### Exercise requirements
The result should be every line of the listing that contains "pixels".

### Entries shown
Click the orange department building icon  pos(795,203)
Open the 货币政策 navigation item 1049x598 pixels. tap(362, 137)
...
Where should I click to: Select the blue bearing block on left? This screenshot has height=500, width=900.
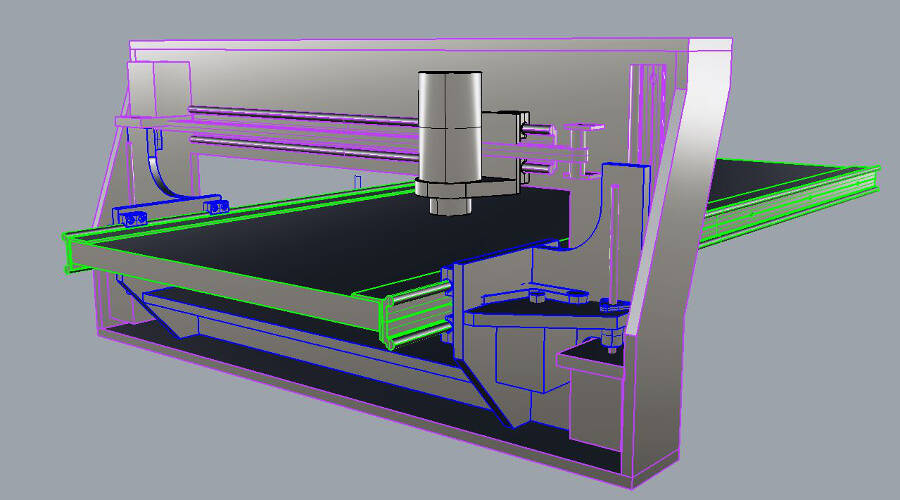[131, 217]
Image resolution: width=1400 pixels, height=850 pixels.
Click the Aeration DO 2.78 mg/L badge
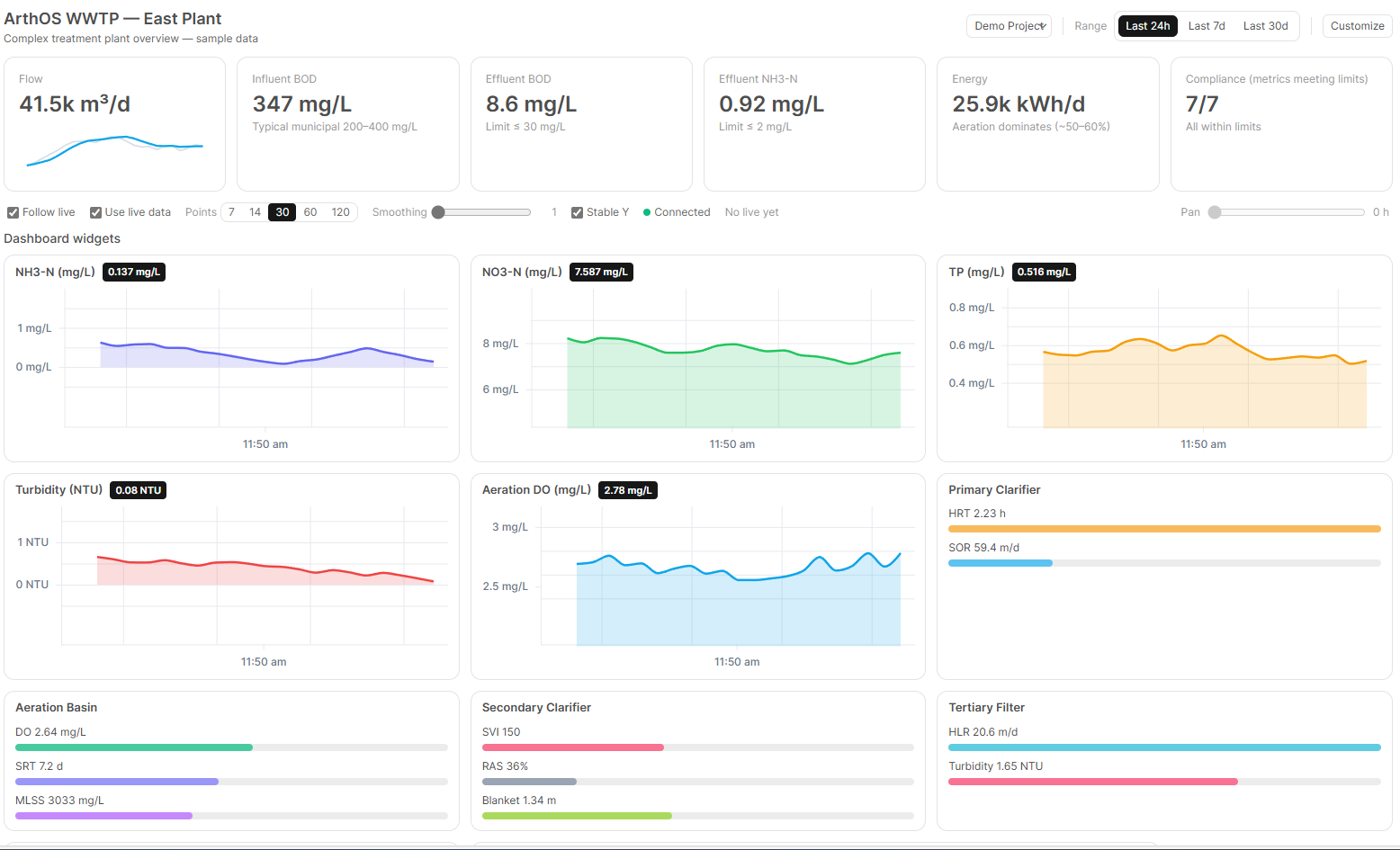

### Solution for this problem
Open the 货币政策 navigation item 1049x598 pixels. tap(362, 137)
Image resolution: width=1400 pixels, height=850 pixels.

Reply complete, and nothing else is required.